Конечно, сознаю я, что мне, как я неженатый, куда же спротив других легче должно быть: у других жена, ребят по нескольку штук, — те уж ходят темнее ночи, считай, что безо всякого фронту они вполовину убитые! И вот, нас сколько там было, пересчитали, переписали и погнали нас на вокзал. И куда же, ты думаешь, я попал? Опять же в Севастополе очутился, в семьдесят пятой дружине.
— У Феньки?
— Фенька эта — своим чередом… Первое дело была наша служба. Винтовки нам выдали, берданки, а одежа своя, и так ходим мы ротами, а одеты кто в чем: у кого картуз, у кого кепка, у кого бриль соломенный, так же и с костюмами. Мимо базара приходилось проходить на ученье, и торговки, какие там бублики продавали, к нам с сожалением: ‘Гляди, апольченцев гонють!’ А мы, чтобы виду не показывать, мы мимо них с песнями:
Смело пойдем воевать со врагами,
Докажем, что есть ополченцы в бою…
— До-ка-за-ли! — подкивнул Евсей.
— Доказали, истинно! А казармы нам приделили — это был такой дом возля Карантинной бухты, куда в прежнее время паломников помещали, ну, понимаешь, это которые в Палестину ездили, назывались паломники, как они свою жизнь надвое поломали… Вот и мы тоже живем там, вповалку дрыхнем на соломе и об себе говорим: ‘Чем же мы не паломники? У всех у нас жизнь теперь поломанная!..’ Эх, если ты не служил тогда, считай это за большое себе счастье! Ну, были, между прочим, из нас такие тоже счастливые!.. Помню я так, что какая-то комиссия явилась: два чужих офицера да врач, да из наших только сам командир дружины, наш полковник Громека. Командует он: ‘Какие признаете себя всем здоровыми, выходи на середину!’ Ну, все стоят, думают: это ж на позиции выбирают! Как же, дождешься ты дурака, чтоб сам вышел. Стоят все, понимаешь, и ни с места. А Громека наш скраснелся весь, ухватил одного унтер-офицера, мордастого, за рукав, как дернет к себе из первой шеренги: ‘Тты, так и так и этак, чуть рожа не лопнет, а не выходишь?!’
Вообще, конечно, тебе известно, военные прежние были это не то что интеллигенты какие. Интеллигент, действительно, он понятия не знал, как выругаться… Скажет так это: ‘Сволочь ты, сволочь, сукин сын, мерзавец ты, подлец!..’ — и больше он ничего не знает. Ну, уж касательно военных прежних, эти умели как следует. Одного к себе дернул командир наш, другого, а третий или там четвертый — те уж сами вышли. Так набралось их восемь человек, между ними земляк мой один, каменщик Гаврилкин. И что же ты думаешь? На позицию их? В том штука, что их не на фронт, а на бойню рабочими погнали, и за всю войну, как они пробыли там, почитай, три года, никакого они беспокойства не знали, а каждый день они какого хотели себе мяса наворачивали, и даже сам комендант крепости обедать к ним когда приходил, потому как первое мясо на весь Севастополь у кого же оно было в руках?
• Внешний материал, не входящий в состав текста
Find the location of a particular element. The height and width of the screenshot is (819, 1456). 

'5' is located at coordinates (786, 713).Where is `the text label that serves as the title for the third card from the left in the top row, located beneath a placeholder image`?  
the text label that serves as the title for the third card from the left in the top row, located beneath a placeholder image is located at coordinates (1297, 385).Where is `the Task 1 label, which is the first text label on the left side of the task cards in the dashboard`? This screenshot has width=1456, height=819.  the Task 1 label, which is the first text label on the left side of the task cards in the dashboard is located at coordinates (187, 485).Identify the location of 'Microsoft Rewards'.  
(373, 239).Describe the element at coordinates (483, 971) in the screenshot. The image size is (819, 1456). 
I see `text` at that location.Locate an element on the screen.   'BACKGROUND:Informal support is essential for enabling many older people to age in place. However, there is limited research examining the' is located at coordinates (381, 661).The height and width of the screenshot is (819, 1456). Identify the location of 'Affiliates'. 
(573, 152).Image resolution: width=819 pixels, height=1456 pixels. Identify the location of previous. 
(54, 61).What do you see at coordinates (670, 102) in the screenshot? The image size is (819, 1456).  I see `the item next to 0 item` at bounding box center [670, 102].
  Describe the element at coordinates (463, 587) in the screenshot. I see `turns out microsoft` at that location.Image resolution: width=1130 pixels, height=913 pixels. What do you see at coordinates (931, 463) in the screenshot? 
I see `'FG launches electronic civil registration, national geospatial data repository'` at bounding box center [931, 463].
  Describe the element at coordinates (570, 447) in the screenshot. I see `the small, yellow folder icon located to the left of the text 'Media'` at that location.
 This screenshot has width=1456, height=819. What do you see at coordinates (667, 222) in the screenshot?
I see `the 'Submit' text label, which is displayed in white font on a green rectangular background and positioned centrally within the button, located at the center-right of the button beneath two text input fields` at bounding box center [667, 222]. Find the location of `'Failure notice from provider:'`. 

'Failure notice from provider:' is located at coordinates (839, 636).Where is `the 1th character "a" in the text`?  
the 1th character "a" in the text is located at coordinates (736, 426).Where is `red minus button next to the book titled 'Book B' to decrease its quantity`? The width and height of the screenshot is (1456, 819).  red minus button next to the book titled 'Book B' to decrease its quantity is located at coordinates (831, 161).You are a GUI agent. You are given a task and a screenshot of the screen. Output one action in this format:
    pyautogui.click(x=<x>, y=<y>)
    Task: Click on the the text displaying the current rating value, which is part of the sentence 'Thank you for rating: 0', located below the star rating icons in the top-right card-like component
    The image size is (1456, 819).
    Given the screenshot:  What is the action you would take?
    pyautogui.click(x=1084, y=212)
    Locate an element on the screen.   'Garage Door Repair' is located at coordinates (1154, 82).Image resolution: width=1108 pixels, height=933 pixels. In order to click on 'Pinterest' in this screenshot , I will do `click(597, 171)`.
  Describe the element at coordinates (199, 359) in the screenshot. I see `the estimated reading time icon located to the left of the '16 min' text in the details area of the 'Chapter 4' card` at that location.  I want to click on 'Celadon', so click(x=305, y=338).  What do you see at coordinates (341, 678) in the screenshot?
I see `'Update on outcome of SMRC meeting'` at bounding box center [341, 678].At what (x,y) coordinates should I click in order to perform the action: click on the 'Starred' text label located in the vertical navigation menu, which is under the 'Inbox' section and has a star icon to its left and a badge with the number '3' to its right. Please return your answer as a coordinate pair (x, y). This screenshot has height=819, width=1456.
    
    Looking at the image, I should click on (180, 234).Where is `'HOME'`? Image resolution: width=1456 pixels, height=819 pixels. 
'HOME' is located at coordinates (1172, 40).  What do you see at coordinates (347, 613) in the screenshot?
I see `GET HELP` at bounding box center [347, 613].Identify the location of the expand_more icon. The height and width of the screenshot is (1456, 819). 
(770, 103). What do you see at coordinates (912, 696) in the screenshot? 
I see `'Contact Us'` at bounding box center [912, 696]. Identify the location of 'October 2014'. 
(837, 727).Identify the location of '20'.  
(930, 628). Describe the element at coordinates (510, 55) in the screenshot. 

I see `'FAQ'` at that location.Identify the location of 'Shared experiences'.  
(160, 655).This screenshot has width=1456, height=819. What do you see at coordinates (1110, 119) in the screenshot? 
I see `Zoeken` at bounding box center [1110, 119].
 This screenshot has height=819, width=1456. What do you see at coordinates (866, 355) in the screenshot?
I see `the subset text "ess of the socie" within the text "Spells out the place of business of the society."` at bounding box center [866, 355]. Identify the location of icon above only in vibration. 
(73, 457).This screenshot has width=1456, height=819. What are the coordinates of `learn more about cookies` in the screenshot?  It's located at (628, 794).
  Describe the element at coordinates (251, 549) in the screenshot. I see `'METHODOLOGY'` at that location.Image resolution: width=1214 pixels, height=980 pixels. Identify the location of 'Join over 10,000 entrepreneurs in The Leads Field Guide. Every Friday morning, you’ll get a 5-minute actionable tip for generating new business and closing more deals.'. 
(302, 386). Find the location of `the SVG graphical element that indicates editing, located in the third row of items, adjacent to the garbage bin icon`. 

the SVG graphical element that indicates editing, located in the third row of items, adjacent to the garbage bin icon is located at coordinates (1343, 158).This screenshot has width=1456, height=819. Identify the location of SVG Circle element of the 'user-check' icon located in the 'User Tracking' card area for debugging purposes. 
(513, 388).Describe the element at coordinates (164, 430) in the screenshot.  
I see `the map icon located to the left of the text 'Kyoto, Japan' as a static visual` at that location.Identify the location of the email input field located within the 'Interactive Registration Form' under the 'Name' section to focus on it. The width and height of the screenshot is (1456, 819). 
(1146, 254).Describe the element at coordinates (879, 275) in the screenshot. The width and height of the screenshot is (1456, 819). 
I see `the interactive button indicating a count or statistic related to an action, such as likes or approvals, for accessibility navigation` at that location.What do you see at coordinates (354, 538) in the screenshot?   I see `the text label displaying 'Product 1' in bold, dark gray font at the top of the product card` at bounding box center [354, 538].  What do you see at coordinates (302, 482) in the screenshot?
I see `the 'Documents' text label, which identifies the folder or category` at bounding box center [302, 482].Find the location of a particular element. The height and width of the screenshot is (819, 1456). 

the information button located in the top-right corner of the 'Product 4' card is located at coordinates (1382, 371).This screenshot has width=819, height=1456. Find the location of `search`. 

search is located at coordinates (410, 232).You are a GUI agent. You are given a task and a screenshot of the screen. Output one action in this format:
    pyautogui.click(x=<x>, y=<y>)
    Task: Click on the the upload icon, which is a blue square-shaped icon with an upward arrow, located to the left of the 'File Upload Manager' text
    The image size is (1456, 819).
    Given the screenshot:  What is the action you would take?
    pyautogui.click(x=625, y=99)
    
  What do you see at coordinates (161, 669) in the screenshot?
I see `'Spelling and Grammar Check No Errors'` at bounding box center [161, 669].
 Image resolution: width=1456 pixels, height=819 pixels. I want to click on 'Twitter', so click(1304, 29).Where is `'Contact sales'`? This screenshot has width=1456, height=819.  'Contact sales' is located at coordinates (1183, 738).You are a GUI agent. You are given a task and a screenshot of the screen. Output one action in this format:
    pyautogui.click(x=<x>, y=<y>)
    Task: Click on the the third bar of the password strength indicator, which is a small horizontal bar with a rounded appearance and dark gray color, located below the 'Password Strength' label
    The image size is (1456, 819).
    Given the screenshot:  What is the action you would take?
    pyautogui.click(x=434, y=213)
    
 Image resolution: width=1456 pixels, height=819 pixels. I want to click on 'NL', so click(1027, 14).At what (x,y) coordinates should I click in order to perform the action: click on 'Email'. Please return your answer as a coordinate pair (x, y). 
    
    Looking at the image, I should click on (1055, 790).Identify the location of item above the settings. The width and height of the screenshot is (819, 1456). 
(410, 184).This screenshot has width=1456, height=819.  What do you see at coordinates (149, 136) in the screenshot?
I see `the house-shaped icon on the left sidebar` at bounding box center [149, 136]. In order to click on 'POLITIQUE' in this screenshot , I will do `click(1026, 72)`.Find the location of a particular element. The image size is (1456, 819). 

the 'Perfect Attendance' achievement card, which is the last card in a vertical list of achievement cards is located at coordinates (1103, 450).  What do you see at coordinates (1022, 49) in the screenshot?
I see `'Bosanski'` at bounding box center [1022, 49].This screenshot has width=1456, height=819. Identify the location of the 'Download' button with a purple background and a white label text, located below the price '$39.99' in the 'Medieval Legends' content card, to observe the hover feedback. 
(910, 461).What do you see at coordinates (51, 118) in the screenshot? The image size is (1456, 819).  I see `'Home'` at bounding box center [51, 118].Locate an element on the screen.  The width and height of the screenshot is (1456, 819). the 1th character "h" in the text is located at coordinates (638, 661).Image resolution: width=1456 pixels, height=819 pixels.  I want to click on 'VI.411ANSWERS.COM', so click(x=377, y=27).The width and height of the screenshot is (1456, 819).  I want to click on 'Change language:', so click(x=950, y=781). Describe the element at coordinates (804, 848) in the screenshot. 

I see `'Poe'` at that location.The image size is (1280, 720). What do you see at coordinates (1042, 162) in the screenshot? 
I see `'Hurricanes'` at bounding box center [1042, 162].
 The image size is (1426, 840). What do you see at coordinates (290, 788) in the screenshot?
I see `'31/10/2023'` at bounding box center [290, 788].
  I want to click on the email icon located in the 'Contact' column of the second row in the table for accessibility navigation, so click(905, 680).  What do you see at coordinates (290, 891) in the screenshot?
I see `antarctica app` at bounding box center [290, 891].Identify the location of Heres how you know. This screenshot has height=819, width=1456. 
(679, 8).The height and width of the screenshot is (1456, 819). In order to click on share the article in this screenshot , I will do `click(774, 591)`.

Все у них же. А он от бойни недалеко жил, комендант крепости, раза два и я его видел: старик, а фуражка на нем надулась, как шар воздушный, а вот, поди ты, несмотря что, говорят, старикам мясо есть вредно, этот до мяса был привычный.
Так я себе провожаю время, то на ученье, то винтовку свою разбираю — чищу, то так по Нахимовской пройдусь, на дом, на свою погибель погляжу, а уж того, между прочим, начальника порта куда-то перевели, на его место другой, гораздо моложе, и так что не знаю, верно ли, нет ли, говорят, по военному времени будто двадцать пять тысяч одного жалованья получал.